## WHAT NEEDS TO BE DONE
Look for the line that has "MdnsScanner class (198, 555)" in the material below; please repeat it and every line after it, exactly, up to and including the line that has "Edge API Reference (611, 165)", and nothing else.

## EXCERPTED RECORDS
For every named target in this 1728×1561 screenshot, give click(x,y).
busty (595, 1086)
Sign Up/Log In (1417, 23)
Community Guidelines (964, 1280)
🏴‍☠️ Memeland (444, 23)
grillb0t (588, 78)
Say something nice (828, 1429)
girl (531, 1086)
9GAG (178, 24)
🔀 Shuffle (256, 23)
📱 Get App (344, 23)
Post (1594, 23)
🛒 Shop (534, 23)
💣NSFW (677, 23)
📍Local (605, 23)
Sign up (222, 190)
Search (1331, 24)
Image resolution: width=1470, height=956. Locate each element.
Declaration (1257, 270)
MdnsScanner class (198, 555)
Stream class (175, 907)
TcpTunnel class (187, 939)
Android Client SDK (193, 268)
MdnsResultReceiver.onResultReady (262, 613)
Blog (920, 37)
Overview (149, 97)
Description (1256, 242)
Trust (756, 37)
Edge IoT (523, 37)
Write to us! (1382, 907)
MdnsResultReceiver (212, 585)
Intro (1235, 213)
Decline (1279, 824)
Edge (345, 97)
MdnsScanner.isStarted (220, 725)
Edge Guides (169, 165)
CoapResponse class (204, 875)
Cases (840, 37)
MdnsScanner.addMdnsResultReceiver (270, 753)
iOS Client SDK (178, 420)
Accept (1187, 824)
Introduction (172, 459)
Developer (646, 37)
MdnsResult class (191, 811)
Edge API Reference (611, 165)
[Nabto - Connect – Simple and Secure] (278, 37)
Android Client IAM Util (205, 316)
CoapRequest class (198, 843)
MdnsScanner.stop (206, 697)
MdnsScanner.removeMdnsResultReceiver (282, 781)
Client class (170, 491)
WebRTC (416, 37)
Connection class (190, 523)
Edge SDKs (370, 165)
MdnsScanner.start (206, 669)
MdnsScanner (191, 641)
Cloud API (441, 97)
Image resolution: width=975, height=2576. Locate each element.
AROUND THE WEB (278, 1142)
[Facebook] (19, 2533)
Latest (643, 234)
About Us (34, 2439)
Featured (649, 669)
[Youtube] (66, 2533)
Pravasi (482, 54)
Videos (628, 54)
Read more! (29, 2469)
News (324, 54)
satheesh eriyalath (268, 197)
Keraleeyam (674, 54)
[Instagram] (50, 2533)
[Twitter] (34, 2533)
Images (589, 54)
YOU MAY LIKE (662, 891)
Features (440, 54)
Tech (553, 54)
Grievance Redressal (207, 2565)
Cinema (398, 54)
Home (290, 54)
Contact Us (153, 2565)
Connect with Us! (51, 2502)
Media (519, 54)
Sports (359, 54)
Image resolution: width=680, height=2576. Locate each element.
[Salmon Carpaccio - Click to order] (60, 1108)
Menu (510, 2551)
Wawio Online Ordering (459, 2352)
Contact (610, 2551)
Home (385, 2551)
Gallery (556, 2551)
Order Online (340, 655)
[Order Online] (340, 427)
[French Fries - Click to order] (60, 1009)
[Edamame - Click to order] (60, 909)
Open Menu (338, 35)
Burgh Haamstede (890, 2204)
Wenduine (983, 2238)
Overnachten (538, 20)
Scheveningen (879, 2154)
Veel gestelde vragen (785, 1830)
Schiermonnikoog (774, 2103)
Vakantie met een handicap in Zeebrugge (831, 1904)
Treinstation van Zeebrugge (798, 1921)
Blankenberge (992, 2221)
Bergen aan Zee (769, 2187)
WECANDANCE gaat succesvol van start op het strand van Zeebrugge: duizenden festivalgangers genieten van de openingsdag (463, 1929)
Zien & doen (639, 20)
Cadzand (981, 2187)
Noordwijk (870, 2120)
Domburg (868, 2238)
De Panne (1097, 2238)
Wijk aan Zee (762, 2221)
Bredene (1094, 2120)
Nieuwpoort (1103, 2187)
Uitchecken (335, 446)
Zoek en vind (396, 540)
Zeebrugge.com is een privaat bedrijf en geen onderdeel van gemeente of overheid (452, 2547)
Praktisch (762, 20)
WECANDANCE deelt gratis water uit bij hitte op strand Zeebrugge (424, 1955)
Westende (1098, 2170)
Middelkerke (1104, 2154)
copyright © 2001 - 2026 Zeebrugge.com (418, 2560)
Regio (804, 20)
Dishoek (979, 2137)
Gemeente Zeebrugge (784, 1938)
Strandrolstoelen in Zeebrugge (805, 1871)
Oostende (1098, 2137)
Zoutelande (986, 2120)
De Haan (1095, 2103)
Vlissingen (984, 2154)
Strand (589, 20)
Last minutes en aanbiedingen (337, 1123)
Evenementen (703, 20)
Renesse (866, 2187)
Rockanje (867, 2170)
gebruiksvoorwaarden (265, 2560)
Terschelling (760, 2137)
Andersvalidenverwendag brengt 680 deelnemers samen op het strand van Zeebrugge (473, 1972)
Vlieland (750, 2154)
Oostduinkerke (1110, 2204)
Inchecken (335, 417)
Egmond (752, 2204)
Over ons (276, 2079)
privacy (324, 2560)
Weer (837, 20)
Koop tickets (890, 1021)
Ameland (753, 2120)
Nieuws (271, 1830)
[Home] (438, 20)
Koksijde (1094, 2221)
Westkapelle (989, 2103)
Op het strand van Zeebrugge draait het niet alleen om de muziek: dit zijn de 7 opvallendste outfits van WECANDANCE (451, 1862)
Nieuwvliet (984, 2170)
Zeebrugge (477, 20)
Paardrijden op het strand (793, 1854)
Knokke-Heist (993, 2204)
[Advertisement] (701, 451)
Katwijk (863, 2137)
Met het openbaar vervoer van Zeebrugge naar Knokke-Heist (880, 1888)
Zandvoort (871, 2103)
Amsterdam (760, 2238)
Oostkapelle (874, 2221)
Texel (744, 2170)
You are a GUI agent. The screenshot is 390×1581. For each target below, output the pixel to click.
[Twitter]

## TASK RESULT
MdnsScanner class (198, 555)
Stream class (175, 907)
TcpTunnel class (187, 939)
Android Client SDK (193, 268)
MdnsResultReceiver.onResultReady (262, 613)
Blog (920, 37)
Overview (149, 97)
Description (1256, 242)
Trust (756, 37)
Edge IoT (523, 37)
Write to us! (1382, 907)
MdnsResultReceiver (212, 585)
Intro (1235, 213)
Decline (1279, 824)
Edge (345, 97)
MdnsScanner.isStarted (220, 725)
Edge Guides (169, 165)
CoapResponse class (204, 875)
Cases (840, 37)
MdnsScanner.addMdnsResultReceiver (270, 753)
iOS Client SDK (178, 420)
Accept (1187, 824)
Introduction (172, 459)
Developer (646, 37)
MdnsResult class (191, 811)
Edge API Reference (611, 165)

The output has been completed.